= Svetlana Bakhmina =

Russian legal executive (born 1969)

Svetlana Petrovna Bakhmina (Светла́на Петро́вна Бахмина́, born 13 October 1969 in Moscow) was a middle-ranking legal executive for Yukos, the Russian oil company who was arrested and tried on charges of tax evasion and embezzlement. On April 21, 2009 she was released from jail.

==Arrest and trial==
Svetlana Bakhima was arrested on 8 December 2004 and tried on charges of tax evasion and embezzlement. On 19 April 2006 she was sentenced to two years imprisonment for tax evasion and six and a half years imprisonment for embezzlement, which the Simonovsky district court combined into a seven-year prison term in a high-security penal colony.

==Failed appeal==
Svetlana Bakhmina, then 36, was the mother of two little boys, 2 and 6 years of age. She was not permitted to see her children even once in the sixteen months from the time of her arrest to the passing down of the sentence of imprisonment. In 2005 she went on hunger strike after her custodians in the pre-trial detention centre refused to allow her to make paid telephone calls to her sons.

Following an appeal, the conviction for tax evasion was overturned in the Moscow City Court on 24 August 2006, and her sentence was accordingly reduced to six and a half years. At the same hearing, Svetlana Bakhmina was given leave to appeal for a postponement of the prison term because she had small children. Consequently, on 19 September 2006 Svetlana Bakhmina appealed to the court for a deferral of her sentence for nine years (under Russian law, a person whose sentence is deferred in such a way can be allowed temporary liberty). The decision of the court was to refuse her appeal.

On 27 May 2008 Bakhmina appealed to the Zubovo-Polyansky court of Mordovia for an early conditional discharge. The appeal was refused.

On 10 September 2008 Bakhmina once again appealed to the Zubovo-Polyansky court of Mordovia for an early conditional discharge, as she had served half of her term. The appeal was refused despite the fact that Bakhmina was in her seventh month of pregnancy.

=== Release ===
On November 28, 2008 Bakhmina gave birth to a girl. There was no response to Bakhmina's appeal for clemency. On April 21, 2009 she was released from jail.

==Reactions==
Commentators claimed that Svetlana Bakhmina was not guilty of any offence, but she was in effect a political prisoner due to political vendetta by the authorities against Yukos and its executive officers. The allegation claimed that the prosecuting authorities were not able to lay hands on the Yukos legal executive general counsel Dmitry Gololobov, and thus chose to prosecute Svetlana Bakhmina because she was the only legal officer they could find. The lawyer for the imprisoned Yukos chief executive Mikhail Khodorkovsky, Robert Amsterdam, a Canadian claimed after being expelled from Russia, and prior to the verdict on Ms. Bakhmina, that "the prosecution has admitted that she was a hostage of the Kremlin. They want the former general counsel back and they are using her as a pawn to get him back."

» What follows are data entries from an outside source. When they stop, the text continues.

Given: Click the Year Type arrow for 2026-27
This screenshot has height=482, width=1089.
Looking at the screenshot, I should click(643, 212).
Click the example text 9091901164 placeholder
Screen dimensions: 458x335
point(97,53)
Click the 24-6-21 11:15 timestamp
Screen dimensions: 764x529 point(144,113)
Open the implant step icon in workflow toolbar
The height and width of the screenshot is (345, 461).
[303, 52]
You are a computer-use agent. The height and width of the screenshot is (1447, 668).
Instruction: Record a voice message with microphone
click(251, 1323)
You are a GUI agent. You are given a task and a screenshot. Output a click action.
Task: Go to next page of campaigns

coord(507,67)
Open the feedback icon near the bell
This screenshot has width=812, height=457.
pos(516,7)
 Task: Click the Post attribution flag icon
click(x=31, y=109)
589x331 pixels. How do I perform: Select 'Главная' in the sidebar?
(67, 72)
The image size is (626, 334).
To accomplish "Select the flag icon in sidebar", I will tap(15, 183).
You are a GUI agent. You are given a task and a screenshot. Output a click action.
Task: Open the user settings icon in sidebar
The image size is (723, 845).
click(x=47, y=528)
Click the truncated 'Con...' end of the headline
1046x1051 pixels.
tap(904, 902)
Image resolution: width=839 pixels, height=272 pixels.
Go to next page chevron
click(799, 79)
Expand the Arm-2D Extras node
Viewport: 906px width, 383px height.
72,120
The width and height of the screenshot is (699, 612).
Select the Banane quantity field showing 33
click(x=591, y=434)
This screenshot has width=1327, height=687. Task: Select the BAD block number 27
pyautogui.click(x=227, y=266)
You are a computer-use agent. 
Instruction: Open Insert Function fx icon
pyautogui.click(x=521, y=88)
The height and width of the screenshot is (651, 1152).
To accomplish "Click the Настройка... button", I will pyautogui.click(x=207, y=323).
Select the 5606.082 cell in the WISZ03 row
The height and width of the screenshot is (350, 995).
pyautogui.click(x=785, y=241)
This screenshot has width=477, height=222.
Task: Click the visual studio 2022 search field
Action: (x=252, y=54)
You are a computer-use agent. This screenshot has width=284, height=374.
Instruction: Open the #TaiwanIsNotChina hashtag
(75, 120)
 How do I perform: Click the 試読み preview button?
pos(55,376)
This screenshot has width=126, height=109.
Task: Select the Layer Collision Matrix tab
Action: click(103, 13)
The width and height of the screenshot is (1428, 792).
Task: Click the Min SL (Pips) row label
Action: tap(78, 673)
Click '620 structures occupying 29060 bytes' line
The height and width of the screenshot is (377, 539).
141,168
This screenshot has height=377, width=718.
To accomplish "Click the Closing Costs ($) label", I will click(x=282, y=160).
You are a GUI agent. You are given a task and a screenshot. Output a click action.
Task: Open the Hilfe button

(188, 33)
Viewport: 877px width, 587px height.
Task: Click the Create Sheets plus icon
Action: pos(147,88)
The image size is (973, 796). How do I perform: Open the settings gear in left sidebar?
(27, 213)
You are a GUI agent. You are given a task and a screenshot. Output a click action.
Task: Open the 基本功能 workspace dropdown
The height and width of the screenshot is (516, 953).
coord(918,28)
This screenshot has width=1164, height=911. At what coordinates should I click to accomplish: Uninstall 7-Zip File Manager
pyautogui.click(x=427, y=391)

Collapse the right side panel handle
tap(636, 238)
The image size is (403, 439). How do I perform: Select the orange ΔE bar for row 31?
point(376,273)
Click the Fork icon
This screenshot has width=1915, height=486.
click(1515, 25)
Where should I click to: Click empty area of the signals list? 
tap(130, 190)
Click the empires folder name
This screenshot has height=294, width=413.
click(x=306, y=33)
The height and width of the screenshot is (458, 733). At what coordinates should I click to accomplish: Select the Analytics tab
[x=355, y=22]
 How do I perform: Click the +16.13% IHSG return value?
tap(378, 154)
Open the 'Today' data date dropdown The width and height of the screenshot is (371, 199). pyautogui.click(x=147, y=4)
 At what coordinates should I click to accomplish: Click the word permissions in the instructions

It was claimed that the "victim" company – the Tomskneft oil company – has not filed any complaint and says, on the contrary, that it has suffered no such fraud.
An article A Vicious Sentence by Mikhail Fishman, in Kommersant-Vlast in 2006 claimed: "This concerns the assets of Tomskneft-VNK, taken over by YUKOS. The management of VNK resisted the takeover; it used a technique that was widespread in the late 1990s - making up a fictitious debt for the company, so that VNK appeared to owe somebody $440 million. All the same, YUKOS succeeded in acquiring the controlling interest. It refused to pay the fictitious debt, and transferred the assets of VNK enterprises to offshore zones. When the state, a minority shareholder in VNK, called on YUKOS to account for the transfer, YUKOS explained that it was a safeguard against attacks on the company by the fictitious creditors. All the enterprises in question were returned to VNK ownership almost a year before the auction at which YUKOS bought out the state's remaining stake in the company - at a fair market price, as the state later acknowledged."Nevertheless, Tomskneft (contrary to its wishes and to common sense) has been declared a victim, the temporary transfer of assets has been defined as theft, and the lawyer who carried out the orders of the company's real owners has been identified as the mastermind of the operation."

==President Bush==

When President George W. Bush visited St Petersburg in July 2006, he was told about the case of Svetlana Bakhmina when he met with "embattled activists" in Saint Petersburg. Irina Yasina, head of the NGO Open Russia, "appealed to Bush to raise with Putin the case of Svetlana Bakhmina, 36, a former attorney at Khodorkovsky’s oil company…. Yasina called the allegations bogus". "Bush said later that he promised the activists he would convey their concerns to Putin", whom he called his friend. However it is not known whether President Bush did subsequently raise the case of Svetlana Bakhmina in his discussions with President Vladimir Putin.